Try it:
Word for word, repeat each entry that follows.

Supplied records:
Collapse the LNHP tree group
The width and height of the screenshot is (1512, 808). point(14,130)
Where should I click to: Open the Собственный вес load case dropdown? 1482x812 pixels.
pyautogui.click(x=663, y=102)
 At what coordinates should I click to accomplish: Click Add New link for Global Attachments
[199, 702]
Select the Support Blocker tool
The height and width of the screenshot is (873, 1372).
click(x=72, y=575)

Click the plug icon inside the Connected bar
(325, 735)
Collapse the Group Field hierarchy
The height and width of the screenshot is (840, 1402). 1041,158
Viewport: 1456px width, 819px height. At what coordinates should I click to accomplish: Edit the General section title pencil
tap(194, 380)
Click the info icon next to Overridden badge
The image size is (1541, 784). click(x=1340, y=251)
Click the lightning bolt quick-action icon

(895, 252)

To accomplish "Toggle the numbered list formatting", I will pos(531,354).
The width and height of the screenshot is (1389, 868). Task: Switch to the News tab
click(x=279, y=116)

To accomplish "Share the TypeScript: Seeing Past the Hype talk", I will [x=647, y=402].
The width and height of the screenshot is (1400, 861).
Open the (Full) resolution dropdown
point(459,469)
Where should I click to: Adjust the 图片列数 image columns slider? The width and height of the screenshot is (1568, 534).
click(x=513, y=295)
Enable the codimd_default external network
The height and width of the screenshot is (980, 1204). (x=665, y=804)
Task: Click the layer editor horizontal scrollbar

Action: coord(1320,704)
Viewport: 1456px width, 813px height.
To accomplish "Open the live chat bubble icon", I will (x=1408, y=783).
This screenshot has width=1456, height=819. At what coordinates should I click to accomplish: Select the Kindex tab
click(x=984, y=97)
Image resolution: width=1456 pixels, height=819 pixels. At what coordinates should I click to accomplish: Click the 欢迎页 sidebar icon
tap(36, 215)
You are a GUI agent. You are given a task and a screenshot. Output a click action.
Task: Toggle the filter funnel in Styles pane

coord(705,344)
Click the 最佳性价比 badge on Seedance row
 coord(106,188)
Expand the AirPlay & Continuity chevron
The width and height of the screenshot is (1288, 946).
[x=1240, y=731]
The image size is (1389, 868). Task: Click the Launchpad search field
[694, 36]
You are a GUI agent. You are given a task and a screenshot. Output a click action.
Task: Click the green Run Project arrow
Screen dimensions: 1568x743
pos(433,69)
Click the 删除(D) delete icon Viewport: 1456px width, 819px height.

Answer area:
Collapse the LNHP tree group
The width and height of the screenshot is (1512, 808). point(14,130)
Where should I click to: Open the Собственный вес load case dropdown? 1482x812 pixels.
pyautogui.click(x=663, y=102)
 At what coordinates should I click to accomplish: Click Add New link for Global Attachments
[199, 702]
Select the Support Blocker tool
The height and width of the screenshot is (873, 1372).
click(x=72, y=575)

Click the plug icon inside the Connected bar
(325, 735)
Collapse the Group Field hierarchy
The height and width of the screenshot is (840, 1402). 1041,158
Viewport: 1456px width, 819px height. At what coordinates should I click to accomplish: Edit the General section title pencil
tap(194, 380)
Click the info icon next to Overridden badge
The image size is (1541, 784). click(x=1340, y=251)
Click the lightning bolt quick-action icon

(895, 252)

To accomplish "Toggle the numbered list formatting", I will pos(531,354).
The width and height of the screenshot is (1389, 868). Task: Switch to the News tab
click(x=279, y=116)

To accomplish "Share the TypeScript: Seeing Past the Hype talk", I will [x=647, y=402].
The width and height of the screenshot is (1400, 861).
Open the (Full) resolution dropdown
point(459,469)
Where should I click to: Adjust the 图片列数 image columns slider? The width and height of the screenshot is (1568, 534).
click(x=513, y=295)
Enable the codimd_default external network
The height and width of the screenshot is (980, 1204). (x=665, y=804)
Task: Click the layer editor horizontal scrollbar

Action: coord(1320,704)
Viewport: 1456px width, 813px height.
To accomplish "Open the live chat bubble icon", I will (x=1408, y=783).
This screenshot has width=1456, height=819. At what coordinates should I click to accomplish: Select the Kindex tab
click(x=984, y=97)
Image resolution: width=1456 pixels, height=819 pixels. At what coordinates should I click to accomplish: Click the 欢迎页 sidebar icon
tap(36, 215)
You are a GUI agent. You are given a task and a screenshot. Output a click action.
Task: Toggle the filter funnel in Styles pane

coord(705,344)
Click the 最佳性价比 badge on Seedance row
 coord(106,188)
Expand the AirPlay & Continuity chevron
The width and height of the screenshot is (1288, 946).
[x=1240, y=731]
The image size is (1389, 868). Task: Click the Launchpad search field
[694, 36]
You are a GUI agent. You are given a task and a screenshot. Output a click action.
Task: Click the green Run Project arrow
Screen dimensions: 1568x743
pos(433,69)
Click the 删除(D) delete icon Viewport: 1456px width, 819px height.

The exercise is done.